Позади офицера с сержантом сгрудились другие французы и та старуха. Она все пыталась пробиться сквозь окружившую нас толпу. — Это мой пленный, — сказал полицейский. — Я с ним куда хочу, туда и пойду, и сидеть он там будет столько, сколько я пожелаю. Вопросы будут?
— По какому праву, мосье? — осведомился офицер.
Он был долговязым, с худым, трагическим лицом. В тот момент я еще заметил, что один глаз у него стеклянный. Неподвижный, застывший придаток лица, казавшегося еще более безжизненным, чем этот фальшивый глаз.
Полицейский глянул на свою повязку, затем перевел взгляд опять на офицера и похлопал по пистолету, который теперь болтался внизу, у его бедра.
— Куда хочу, туда с ним и пойду, хоть через всю вашу помоечную страну. Приведу его в ваш поганый сенат и президента ему еще стул уступить заставлю, а ты будешь локти кусать, пока я не вернусь, чтобы сшибить с тебя соплю.
— А-а, — сказал офицер. — Янки! Сбесился, собака. — Он сказал это сквозь зубы: «сссбака», и ни единый мускул не дрогнул на его безжизненном лице, вид которого сам по себе стоил любого оскорбления. Позади него хозяйка принялась выкрикивать по-французски:
— Бош! Немчура! Побили! Все чашки, все блюдца, стаканы, тарелки — все, все! Я тебе покажу! Специально сберегла их на этот день. Восемь месяцев после бомбардимана хранила в ящике, и вот настал мой час! Тарелки, чашки, блюдца, стаканы, все, чем за тридцать лет обзавелась, все побили, побили одним махом! А мне каждый стакан обошелся в пятьдесят сантимов, мне теперь перед клиентами стыдно, им-то ведь…

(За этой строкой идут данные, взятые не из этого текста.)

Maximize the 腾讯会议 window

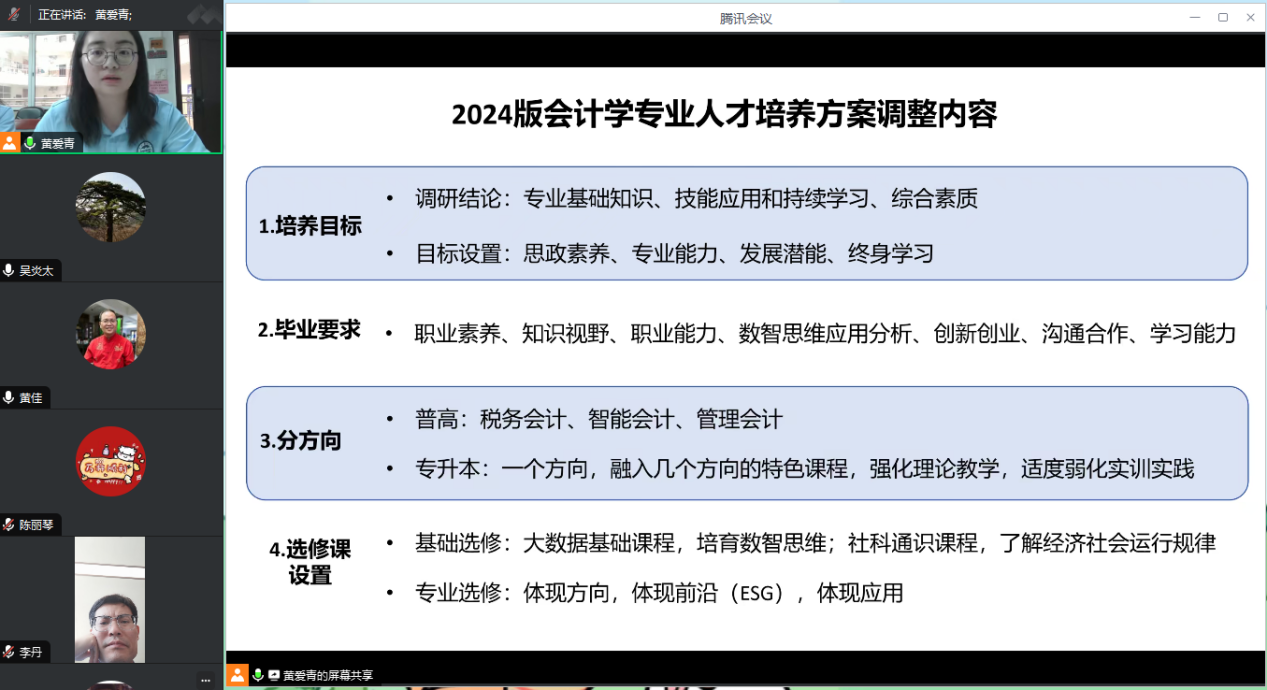(x=1222, y=17)
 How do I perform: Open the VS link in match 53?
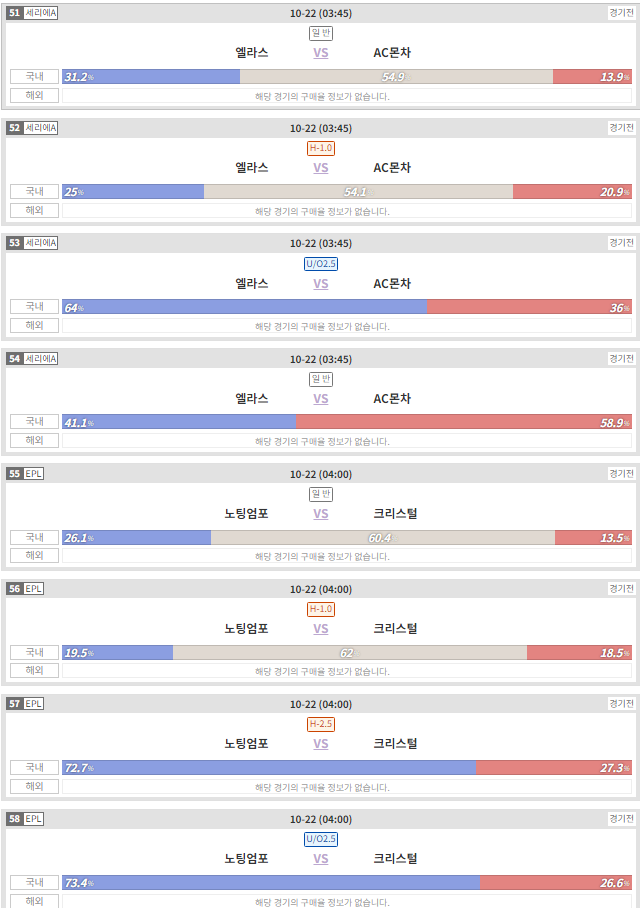click(x=321, y=284)
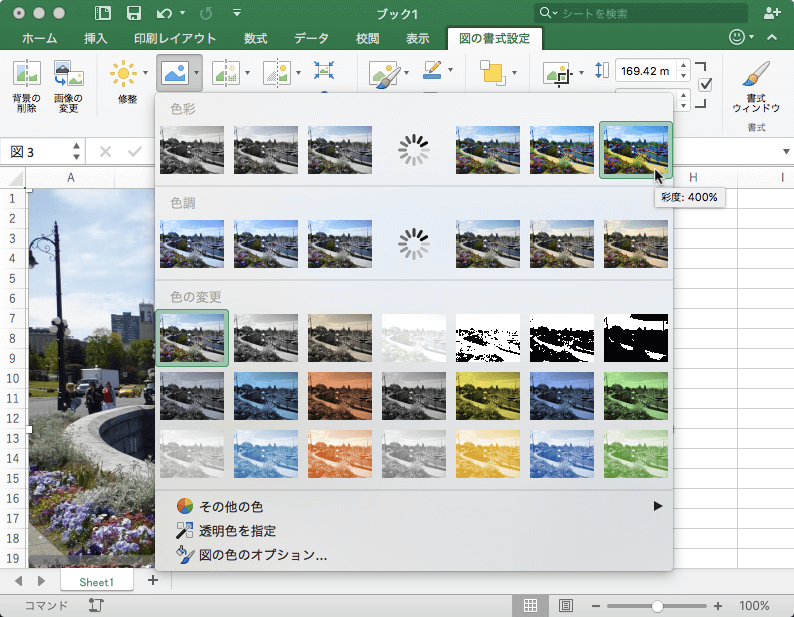
Task: Select normal grid view in status bar
Action: 531,606
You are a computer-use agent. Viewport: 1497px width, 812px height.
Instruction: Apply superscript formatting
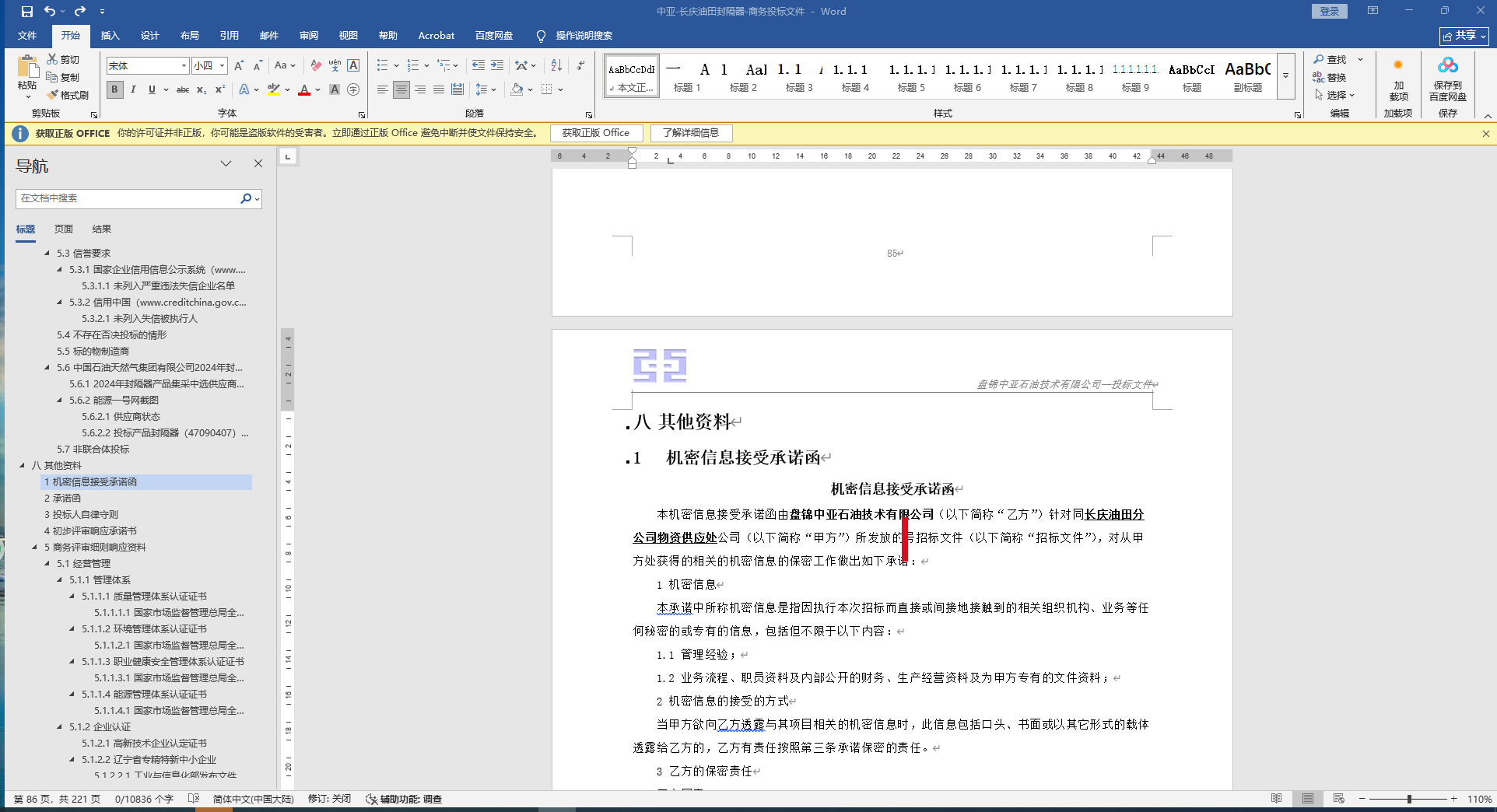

В терпении есть некая точка, вершина, дальше которой некуда. Даже алкоголю туда не добраться. С нее и начинается разгул толпы, с момента, когда само изнуряющее однообразие становится непереносимым. Мониген вскочил, полицейский пихнул его обратно на стул. И тут у нас у всех словно все разом полетело за борт, и мы, ничтоже сумняшеся, без тени смущения встали лицом к лицу с тем призраком, вида которого чурались четыре года, пеленали его уборами из высоких слов, тогда как он, увертливый, всегда наготове, тут же из-под них выскакивал, едва только чуть приослабнет кокон знамен. Я видел, как полицейский прыгнул на офицера, но тут вскочил Комин и перехватил его. Я видел, как полицейский три раза ударил Комина кулаком в подбородок, пока тот не сгреб его в охапку и не швырнул буквально на головы толпе, и в ней он пропал, еще в воздухе, взвешенный горизонтально, хватаясь за свой пистолет. Я видел, как трое солдат-французов повисли на спине у Монигена и как офицер пытался ударить его бутылкой, а Сарторис бросился на офицера сзади. Комин исчез; через проделанную им брешь в толпе вынырнула хозяйка, продолжая вопить. Двое мужчин удерживали ее, но она рвалась вперед, норовя плюнуть в немца.